On the Feasibility of Deep Reinforcement Learning for Modeling Delay-Based PUFs

Mieszko Ferens, Edlira Dushku, Sokol Kosta

Published: 01 Jan 2024, Last Modified: 19 May 2025WiMob 2024EveryoneRevisionsBibTeXCC BY-SA 4.0

Abstract: Modeling of Physical Unclonable Functions (PUFs) through Machine Learning (ML) algorithms has been widely applied to break their security. Currently, many different algorithms are capable of modeling a wide range of delay-based PUFs, preventing these primitives from being effectively applied to security applications such as authentication. To tackle this, other studies have developed PUF designs that prevent ML modeling attacks. However, these studies typically focus on defending against well-known Supervised Learning techniques, including Logistic Regression or Multi-Layer Perceptron. On the other hand, since ML is rapidly evolving, new techniques can be potentially applied to model the latest proposed PUFs.
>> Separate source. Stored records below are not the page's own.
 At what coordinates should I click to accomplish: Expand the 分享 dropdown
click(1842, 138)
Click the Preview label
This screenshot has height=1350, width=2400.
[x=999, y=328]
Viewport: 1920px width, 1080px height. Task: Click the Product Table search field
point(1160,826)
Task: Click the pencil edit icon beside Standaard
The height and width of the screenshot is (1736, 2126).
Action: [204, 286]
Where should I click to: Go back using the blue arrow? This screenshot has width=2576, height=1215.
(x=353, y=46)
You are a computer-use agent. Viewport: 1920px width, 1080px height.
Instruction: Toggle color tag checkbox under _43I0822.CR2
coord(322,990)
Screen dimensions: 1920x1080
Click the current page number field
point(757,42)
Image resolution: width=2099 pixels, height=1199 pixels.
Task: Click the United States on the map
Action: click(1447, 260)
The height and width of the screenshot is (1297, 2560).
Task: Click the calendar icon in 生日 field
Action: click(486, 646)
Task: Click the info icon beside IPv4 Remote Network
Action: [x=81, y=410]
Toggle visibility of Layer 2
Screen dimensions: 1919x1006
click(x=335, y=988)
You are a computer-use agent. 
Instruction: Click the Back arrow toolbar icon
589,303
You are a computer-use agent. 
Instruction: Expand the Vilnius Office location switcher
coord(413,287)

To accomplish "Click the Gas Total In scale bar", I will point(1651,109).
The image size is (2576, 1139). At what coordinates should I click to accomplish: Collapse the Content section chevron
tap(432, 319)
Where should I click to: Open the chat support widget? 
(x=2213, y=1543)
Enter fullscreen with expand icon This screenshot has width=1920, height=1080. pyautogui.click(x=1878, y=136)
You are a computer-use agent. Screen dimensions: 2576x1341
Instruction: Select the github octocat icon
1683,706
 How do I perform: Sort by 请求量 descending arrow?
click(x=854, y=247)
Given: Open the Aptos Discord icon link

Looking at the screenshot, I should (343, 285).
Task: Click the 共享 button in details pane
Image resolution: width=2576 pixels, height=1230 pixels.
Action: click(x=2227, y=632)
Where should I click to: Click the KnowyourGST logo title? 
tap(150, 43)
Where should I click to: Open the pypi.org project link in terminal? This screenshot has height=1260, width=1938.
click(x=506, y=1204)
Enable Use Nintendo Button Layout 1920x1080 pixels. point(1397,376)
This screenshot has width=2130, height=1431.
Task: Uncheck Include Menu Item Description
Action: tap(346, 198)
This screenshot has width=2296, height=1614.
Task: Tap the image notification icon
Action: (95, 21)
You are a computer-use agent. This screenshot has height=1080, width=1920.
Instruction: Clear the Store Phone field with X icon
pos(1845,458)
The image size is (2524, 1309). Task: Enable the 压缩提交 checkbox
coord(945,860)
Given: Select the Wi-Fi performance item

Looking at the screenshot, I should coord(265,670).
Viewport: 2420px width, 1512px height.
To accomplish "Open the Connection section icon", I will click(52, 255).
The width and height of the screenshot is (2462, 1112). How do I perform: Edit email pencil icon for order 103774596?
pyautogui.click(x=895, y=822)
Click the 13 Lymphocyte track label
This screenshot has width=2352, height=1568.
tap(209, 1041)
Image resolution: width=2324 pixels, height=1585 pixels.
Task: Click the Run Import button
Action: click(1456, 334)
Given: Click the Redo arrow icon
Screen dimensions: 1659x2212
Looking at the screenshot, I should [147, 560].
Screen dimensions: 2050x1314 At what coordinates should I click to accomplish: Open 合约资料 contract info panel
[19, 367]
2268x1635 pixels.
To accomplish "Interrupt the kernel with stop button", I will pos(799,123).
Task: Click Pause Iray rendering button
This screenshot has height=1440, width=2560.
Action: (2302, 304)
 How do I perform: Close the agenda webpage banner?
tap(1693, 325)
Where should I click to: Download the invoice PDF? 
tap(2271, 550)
For this reason, in this paper, we study the applicability of a subfield of ML, namely Deep Reinforcement Learning (DRL), for PUF modeling and comparing it to the state-of-the-art. We find that DRL, specifically the Deep Q-Network (DQN) algorithm, can be as effective as state-of-the-art modeling attacks on XOR Arbiter PUF, making it a new threat to delay-based PUFs. Additionally, when considering PUFs with challenge obfuscation, such as the Interpose PUF, DQN outperforms the state-of-the-art, raising concerns about the long-term security of obfuscation techniques.